For the traditional bank-based business lender, relationship banking has usually been a direct, often personal matter. Frequently face-to-face contact with a company’s leaders comprises part of it. Consultative selling represents another. High availability and ease of access also play into this concept. And implied in the mix is a sense of physical proximity—banking boots on the ground near the customer’s place of business. And sometimes even a game of golf.
But now let’s consider one of the fintech companies that has been steadily gnawing at the small business credit market, with no physicality at all: Kabbage.
Ahead of itself
Kabbage began in 2008 and has expanded its online lending effort to include its original business term loan program, lines of credit, a mobile app, and a credit card. Currently, on its website it states that it has provided over $4 billion in funding to over 130,000 small businesses.
And that’s without any branches or calling officers. The way Kabbage gets to know its customers and gains insight into their needs is through real-time data. Kabbage maintains nearly 2 million live data connections relating to borrowers’ businesses. (Each customer may account for between five and ten such connections.)
These connections, to payments information, shipping information, and more, give Kabbage a fairly real-time view of how a borrower is doing and of what their needs are and will likely be.
At the recent LendIt Fintech conference, Rob Frohwein, co-founder and “Kabbagehead”—that’s from his LinkedIn page—discussed several aspects of relationship building with the many online lenders taking part in the meeting. He is convinced that online lenders must move beyond their original niches to have a strong future.
“If all you are doing online is lending money,” said Frohwein, “then you are going to go the way of the dinosaur.”
Frohwein hastened to add that he didn’t mean that online lenders who don’t expand would go out of business. He explained that they simply wouldn’t be the exciting companies they were a few years back when online lending was a newer field.
“The next act for fintech is fintechs wanting a bigger slice of the pie,” said Frohwein. “The question is, can they get it?”

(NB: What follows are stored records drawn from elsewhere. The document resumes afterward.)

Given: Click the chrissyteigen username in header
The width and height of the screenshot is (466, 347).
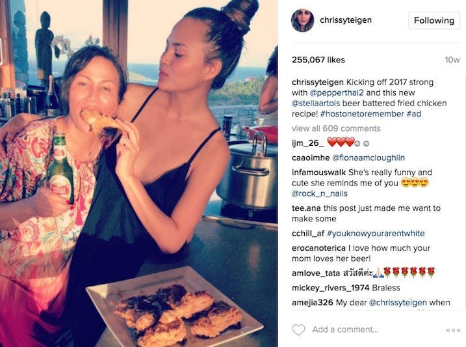Looking at the screenshot, I should 346,20.
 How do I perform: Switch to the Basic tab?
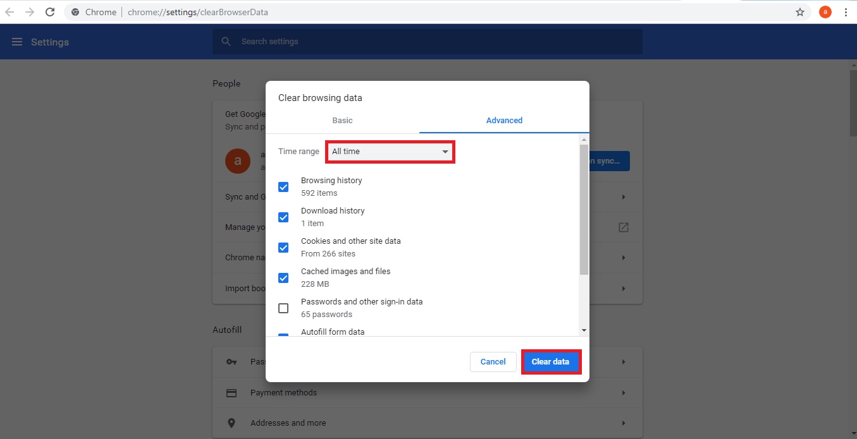[x=342, y=121]
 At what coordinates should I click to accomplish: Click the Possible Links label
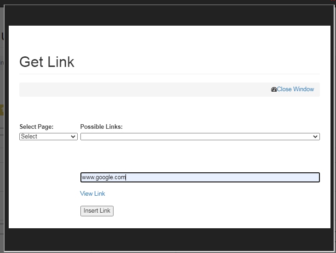pyautogui.click(x=101, y=127)
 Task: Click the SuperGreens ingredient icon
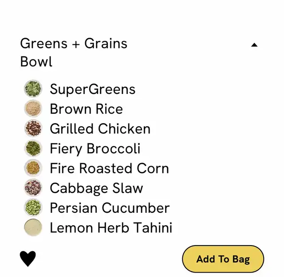click(x=33, y=89)
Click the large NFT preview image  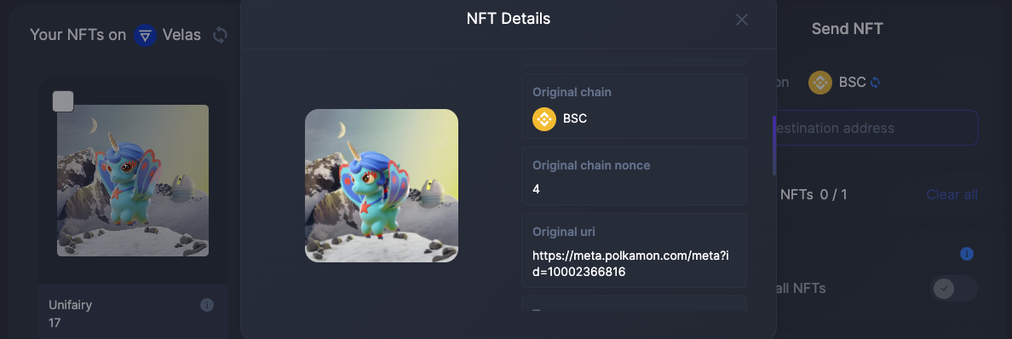382,186
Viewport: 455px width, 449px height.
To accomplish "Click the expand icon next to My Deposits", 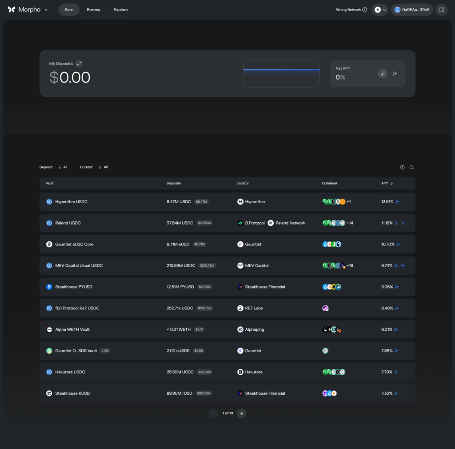I will (79, 64).
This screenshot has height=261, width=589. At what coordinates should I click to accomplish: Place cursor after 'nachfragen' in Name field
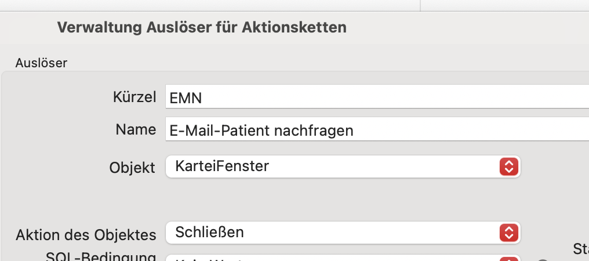(x=355, y=131)
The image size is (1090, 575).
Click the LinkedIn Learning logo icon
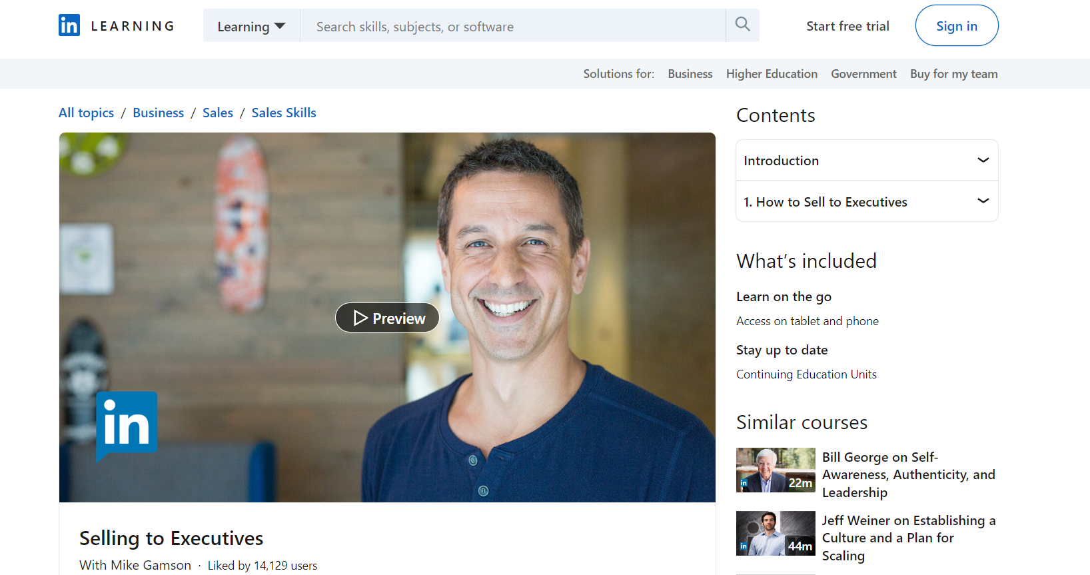click(x=69, y=25)

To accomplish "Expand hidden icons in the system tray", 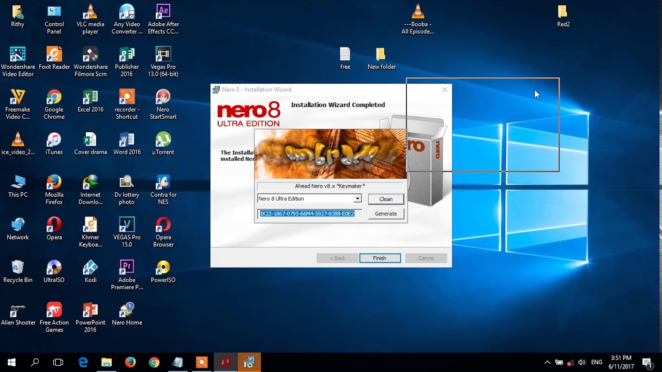I will [547, 362].
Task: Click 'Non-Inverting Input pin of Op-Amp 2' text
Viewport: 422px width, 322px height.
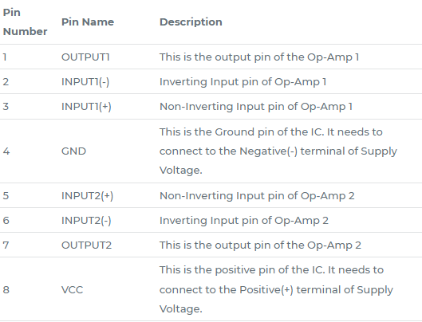Action: click(x=257, y=196)
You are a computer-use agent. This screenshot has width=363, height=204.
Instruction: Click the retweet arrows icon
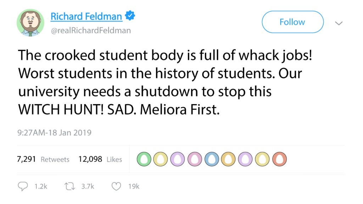[70, 186]
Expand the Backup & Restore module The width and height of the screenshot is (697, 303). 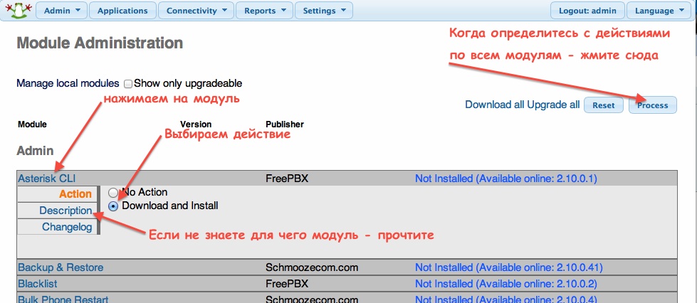tap(61, 267)
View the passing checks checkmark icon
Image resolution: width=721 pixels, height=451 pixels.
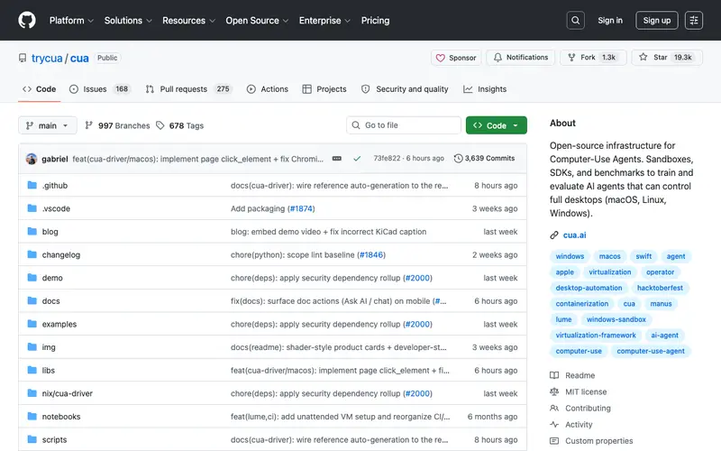pyautogui.click(x=357, y=159)
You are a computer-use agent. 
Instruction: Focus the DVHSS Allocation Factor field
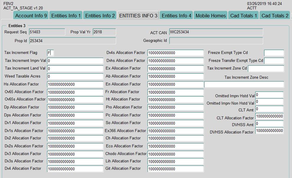269,131
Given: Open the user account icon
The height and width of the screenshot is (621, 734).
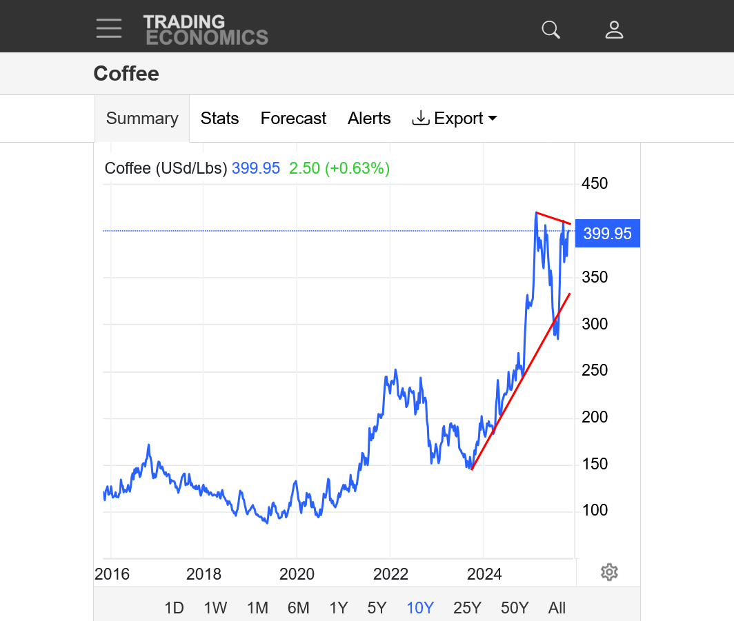Looking at the screenshot, I should (x=614, y=29).
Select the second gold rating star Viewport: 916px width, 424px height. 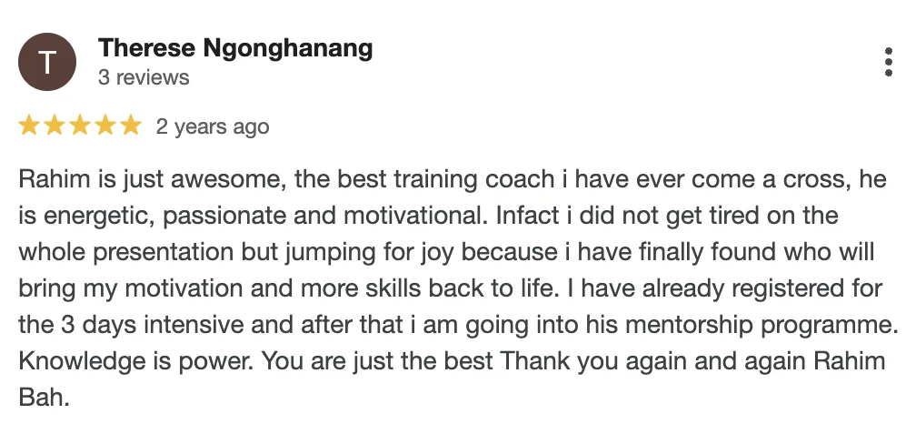point(55,126)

How can fintech lenders grab pie?
While Kabbage works with other companies, licensing the Kabbage platform, Frohwein showed some skepticism about fintech-banking partnerships in his keynote speech. He said he had been asked by organizers of another conference to speak about bank-fintech partnerships and scoffed.
“There are more panels about bank-fintech partnerships than there are bank-fintech partnerships,” said Frohwein.
His message appeared to be that online lenders had better rely on their own strategies for growth. He said a key element is keeping customers so happy that the lender has “their implicit permission to offer them another product or service.”
Frohwein said some online companies have figured out how to build such relationships, and as one example flashed an original home page for Amazon on the screen. The page had none of the familiar look and feel—not even that “A to Z” swoosh arrow—and over the plain vanilla nameplate was a welcome to the world’s biggest bookstore.
“You actually look forward to the next product or service that they will offer,” said Frohwein.
Errors that players make
Frohwein noted that there are multiple ways that companies can fail when trying to expand their offerings.
1. Trying too long a stretch.
By way of example, Frohwein pointed out that Prosper Marketplace, which offers three- or five-year personal and business loans, tried an expansion in 2016 called Prosper Daily. This was a mobile app designed to help consumers track spending, protect their identity, and monitor their credit score. In 2017, Prosper discontinued the product, and sent its Daily users to another mobile app provider.
Frohwein blamed the flop on a “lack of connective tissue.” Trying to build a daily business model on top of an audience taking multi-year loans was too great a stretch, in his view.
2. Cheaping out on brand promotion.
Another error is failing to spend money on the company’s brand. Interestingly, given that the fintech fraternity is a crowd attuned to social media, Frohwein urged listeners to invest real money in their brands. (@KabbageInc, the corporate Twitter handle, has 23,400 followers, while @KabbageRob, Frohwein’s own account, has fewer than 2,000 followers.)
Frohwein said that Kabbage has spent $125 million directly on brand promotion since launching. This is interesting because he displayed a certain frugality that goes back to the company’s founding. He said that Kabbage begins with a “K” because the cost for the Kabbage.com domain was a pittance compared to that of Cabbage.com, which was going for $75,000 when the company went online.
(Frohwein added that the company recently snapped up the Cabbage.com domain, having a bit more kale to work with these days. And he also poked some fun at Bank of America’s “Erica” app’s name, drawn from the last five letters of America. He speculated about what the bank paid its brand consultant for that name.)
3. Developing customer knowledge.
Frohwein said that all those data connections referred to earlier give Kabbage a strong idea of what its customers look like. Few online lenders have that depth of customer knowledge, he said.
Frohwein said that the company’s efforts and spending in these three areas have helped its results. He said that Kabbage borrowers average 20 loans over five years, while customers of other online lenders average 2.2.
“Our objective is to become the financial nerve center of all small businesses,” said Frohwein.
Long term, the idea at Kabbage is to simplify customers’ business financial lives.
“We want to ‘let the baker bake’,” said Frohwein. “We want them to focus on what they want to do.”